Я сел перед монитором. Тот, кто меня опередил, богат и решителен. Значит, никакого давления, только лаской. Натянул на лицо улыбку.

–… не собираюсь никому продавать. К чёрту переговоры.

Она отчитывала секретаря, стоя спиной к монитору. Чёрные волосы, силуэт из моих снов. Я замер.

Она обернулась. Глаза сверкнули зелёным.

— Ты?! Ну чего так долго, я вся извелась.

Рявкнула на своего пилота:

— Если ты не пристыкуешься к этой яхте через пять минут, то я подвешу тебя в дюзе. За яйца.

* * *

Мокрые от пота простыни сплелись белоснежными влюблёнными змеями. Пузырьки в бокалах всплывали к поверхности, как возвращающиеся на борт батискафы.

–… а у майора под бронежилетом — пачки купюр. Десять миллионов. Плата за нас с тобой. На радостях мы его даже не пристрелили, просто выкинули перед взлётом.

— Я искал тебя везде, — сказал я.

— А я — тебя. Перерыла все пылевые скопления и тайные астероиды.
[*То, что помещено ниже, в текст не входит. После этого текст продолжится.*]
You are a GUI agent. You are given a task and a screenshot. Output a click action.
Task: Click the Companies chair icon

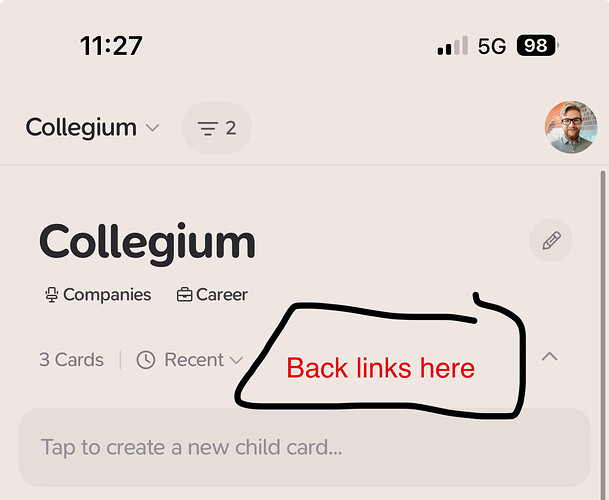(x=51, y=295)
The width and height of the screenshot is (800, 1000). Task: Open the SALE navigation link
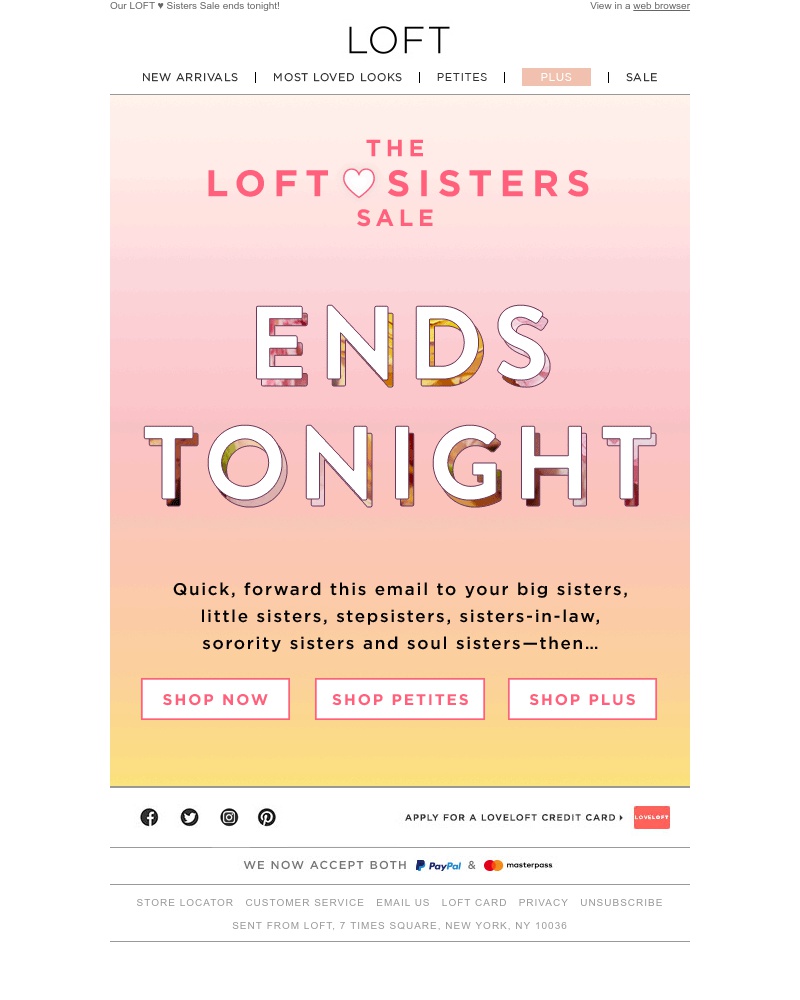coord(641,77)
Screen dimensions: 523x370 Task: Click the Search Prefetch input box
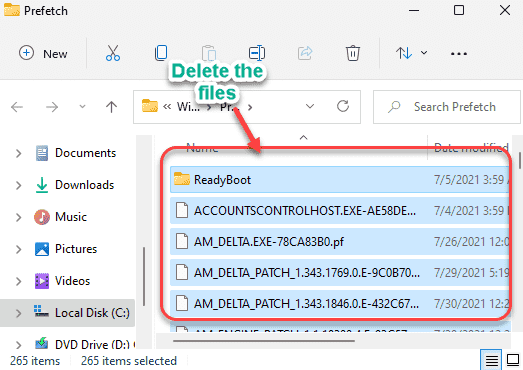[x=447, y=107]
Всю Галактику из конца в конец. Почему мы не встретились?

— Потому что Галактика — спиральная окружность, у неё концов нету.

— Шпала, — захохотала она, — балбес.

— И тупой солдафон.

— Что же поделать, раз такого полюбила.

— Осознал. Сочувствую. Готов компенсировать. Иди ко мне.

Любопытные звёзды заглядывали в иллюминатор. Хихикали, краснели и переводили взгляд на обугленный геоид.

Там, ниже на тысячу километров, ревели на пределе мощности генераторы атмосферы.